Mon, Aug 28, 2017
The Treasury’s Financial Crimes Enforcement Network (FinCEN) released an advisory to provide information on money laundering risks associated with certain real estate transactions. According to FinCEN, real estate transactions involving luxury property purchased through shell companies--particularly when conducted with cash and no financing--can serve as an attractive way for criminals to launder illegal proceeds.
Shell companies are typically non-publicly traded corporations, limited liability companies (LLCs), or trusts that have no physical presence beyond a mailing address and generate little to no independent economic value.
Most shell companies are formed by individuals and businesses for legitimate purposes. Shell companies can often be formed without disclosing the individuals that ultimately own or control them and can be used to conduct financial transactions without disclosing their true beneficial owners’ involvement.
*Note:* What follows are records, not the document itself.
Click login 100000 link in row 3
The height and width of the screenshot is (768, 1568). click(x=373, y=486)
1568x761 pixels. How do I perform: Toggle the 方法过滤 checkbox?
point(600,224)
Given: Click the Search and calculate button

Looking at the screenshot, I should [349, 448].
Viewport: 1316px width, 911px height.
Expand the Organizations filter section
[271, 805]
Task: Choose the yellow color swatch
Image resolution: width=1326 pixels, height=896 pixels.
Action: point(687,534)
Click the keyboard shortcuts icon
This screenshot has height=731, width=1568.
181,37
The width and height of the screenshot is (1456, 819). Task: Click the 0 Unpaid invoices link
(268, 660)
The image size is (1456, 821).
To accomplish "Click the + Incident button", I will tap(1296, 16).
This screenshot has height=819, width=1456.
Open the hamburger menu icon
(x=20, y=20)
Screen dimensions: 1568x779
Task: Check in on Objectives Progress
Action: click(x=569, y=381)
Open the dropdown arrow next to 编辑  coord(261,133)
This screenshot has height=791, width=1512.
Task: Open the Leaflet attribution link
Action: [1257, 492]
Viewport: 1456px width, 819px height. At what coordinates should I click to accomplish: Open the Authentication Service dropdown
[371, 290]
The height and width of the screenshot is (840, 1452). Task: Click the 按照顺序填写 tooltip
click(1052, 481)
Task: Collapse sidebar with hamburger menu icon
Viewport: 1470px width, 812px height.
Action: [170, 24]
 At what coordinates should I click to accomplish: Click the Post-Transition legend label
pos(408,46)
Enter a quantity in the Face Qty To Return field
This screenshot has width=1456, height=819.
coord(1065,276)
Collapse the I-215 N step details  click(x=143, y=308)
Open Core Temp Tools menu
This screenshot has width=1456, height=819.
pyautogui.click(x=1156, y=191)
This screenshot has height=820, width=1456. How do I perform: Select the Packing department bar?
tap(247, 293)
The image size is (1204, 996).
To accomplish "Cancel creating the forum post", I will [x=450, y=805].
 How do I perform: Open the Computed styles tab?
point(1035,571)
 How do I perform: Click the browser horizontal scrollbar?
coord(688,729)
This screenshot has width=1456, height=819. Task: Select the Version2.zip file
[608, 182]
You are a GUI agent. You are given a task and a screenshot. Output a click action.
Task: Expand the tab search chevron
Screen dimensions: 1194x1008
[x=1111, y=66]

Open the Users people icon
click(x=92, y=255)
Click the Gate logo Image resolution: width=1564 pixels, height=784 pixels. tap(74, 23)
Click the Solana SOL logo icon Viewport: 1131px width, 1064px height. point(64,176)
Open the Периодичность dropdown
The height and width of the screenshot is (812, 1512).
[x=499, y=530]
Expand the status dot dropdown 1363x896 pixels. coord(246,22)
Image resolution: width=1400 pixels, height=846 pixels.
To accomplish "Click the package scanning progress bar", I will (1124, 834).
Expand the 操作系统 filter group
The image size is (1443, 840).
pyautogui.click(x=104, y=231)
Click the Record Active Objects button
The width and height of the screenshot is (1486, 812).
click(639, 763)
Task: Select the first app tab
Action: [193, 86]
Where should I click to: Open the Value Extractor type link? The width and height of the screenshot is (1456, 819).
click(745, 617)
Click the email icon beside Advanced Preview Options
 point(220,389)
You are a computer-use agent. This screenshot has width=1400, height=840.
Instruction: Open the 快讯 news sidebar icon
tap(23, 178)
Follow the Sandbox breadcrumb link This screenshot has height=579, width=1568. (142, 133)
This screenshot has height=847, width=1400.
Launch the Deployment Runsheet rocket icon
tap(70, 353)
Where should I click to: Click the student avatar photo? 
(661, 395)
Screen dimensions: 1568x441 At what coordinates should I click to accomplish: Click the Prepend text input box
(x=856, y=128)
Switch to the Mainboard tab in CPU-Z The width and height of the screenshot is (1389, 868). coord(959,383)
The bulletin also provides several high-profile examples from recent Department of Justice investigations:
- One involved a Malaysian sovereign wealth fund. In 2016, the U.S. Department of Justice sought forfeiture of over $1 billion in assets—including luxury real estate—associated with funds stolen by corrupt foreign officials from the find. This included a hotel, 3 homes, a mansion, 2 apartments, a penthouse and a townhouse in California, New York and London; and
- A real estate agent who, in 2016, was jailed and ordered to pay $1,427,916 in restitution to victims, and forfeited $3,808,831 for his role as leader of both a large-scale bank fraud conspiracy and a separate money laundering conspiracy. He used straw buyers and altered records and documents to purchase real estate with cash throughout Northern California, which he then resold at significant financial gain.
In conjunction with the bulletin, FinCEN issued revised Geographic Targeting Orders (GTOs) that require U.S. title insurance companies to identify the natural persons behind shell companies used to pay for high-end residential real estate in seven metropolitan areas in Florida, Texas, New York, California and Hawaii.